La especialización y la educación son, a su juicio, las claves del futuro. "Nos falta una labor súper importante, que es la especialización, y la educación en valores y en igualdad". Un camino, matiza, en el que no debemos ser "derrotistas".
La perspectiva judicial: 28 años de avances
La magistrada del Juzgado de lo Penal nº 13 de Valencia, Helena Amorós, ha corroborado el diagnóstico de Raquel. Para la jueza, la ley integral de 2004 fue "un punto de inflexión, pionera a nivel mundial", que permitió la creación de juzgados especializados y el sistema Viogen.
"28 años después del asesinato de Ana Orantes, las mujeres estamos más concienciadas, tenemos más instrumentos para denunciar", ha reconocido. Sin embargo, alerta de que "estamos en un punto en que precisamente ante esos avances feministas soplan vientos de negacionismo, de manera que no podemos bajar la guardia".
Amorós participa en el libro 'Hijas del miedo', de la Asociación de Mujeres Juezas de España (AMJ), cuyo prólogo precisamente firma Raquel Orantes. Una colaboración que simboliza la unión entre el relato personal y la respuesta institucional.
Transformar el dolor en legado
La presidenta de la Sección de Violencia de Género y Doméstica del ICAV, Lourdes Vargas, ha destacado la labor de Raquel Orantes: "Ha conseguido transformar un hecho cruel como fue la muerte de su madre en un legado de esperanza". Lo que hace, añade, es "hablar en nombre de su madre, honrando su memoria y su voz. Es la prueba de que la verdad, cuando se dice sin miedo, puede cambiar leyes y despertar conciencias".
Por su parte, la secretaria de la Junta de Gobierno del ICAV, Raquel Marco, ha puesto el foco en las nuevas formas de violencia. "Una de cada cuatro mujeres reconoce haber sufrido violencia digital", ha denunciado, alertando además de que "todavía no se ponen las denuncias que se corresponden con los delitos que se cometen". Por eso, insiste en que el aumento de cifras no responde solo a más denuncias, sino a que "aumentan los delitos".
Una voz que no se acallará
El acto en Valencia ha dejado claro que, pese a los avances legislativos y la mayor concienciación social, la violencia de género sigue siendo una lacra estructural. La lucha de Ana Orantes, que costó su vida, dio paso a un marco de protección que ahora se ve amenazado por discursos negacionistas.

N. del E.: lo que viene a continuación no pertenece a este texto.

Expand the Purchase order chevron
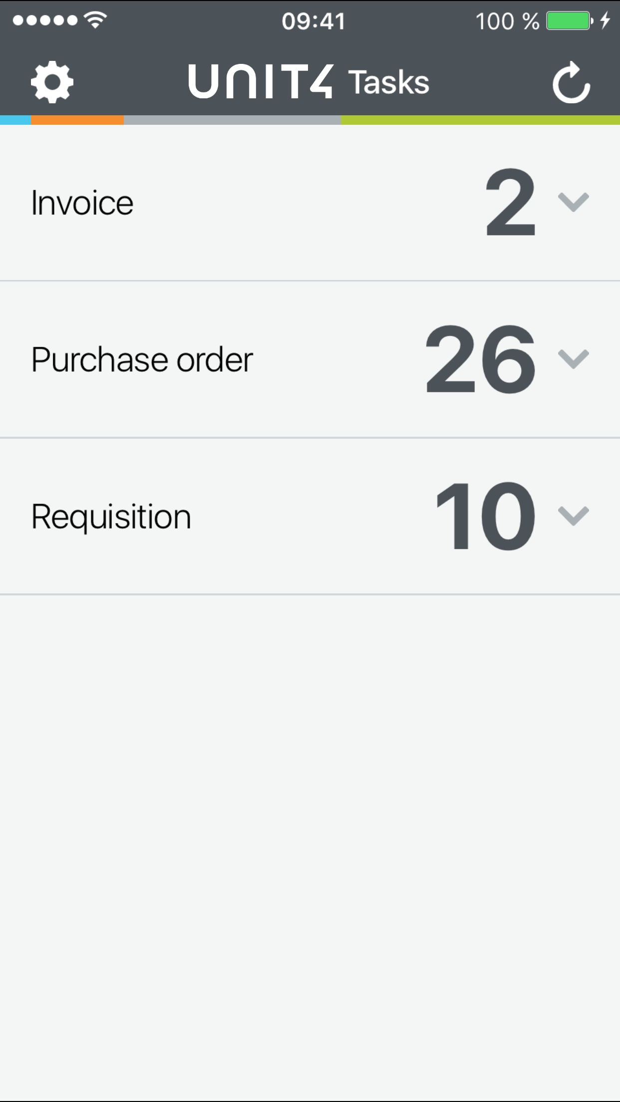 point(573,359)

Raquel Orantes representa la resiliencia y la determinación. Su testimonio no busca solo justicia para su madre, sino protección para todas las mujeres que hoy sufren violencia y para sus hijos e hijas, víctimas invisibles de una violencia vicaria que también debe ser reconocida y combatida.
"Estamos en el camino", concluye, pero ese camino exige mantener la guardia alta, especializar a los profesionales y educar en igualdad. Solo así, la voz de Ana Orantes y de todas las víctimas seguirá viva, transformando el dolor en cambio social.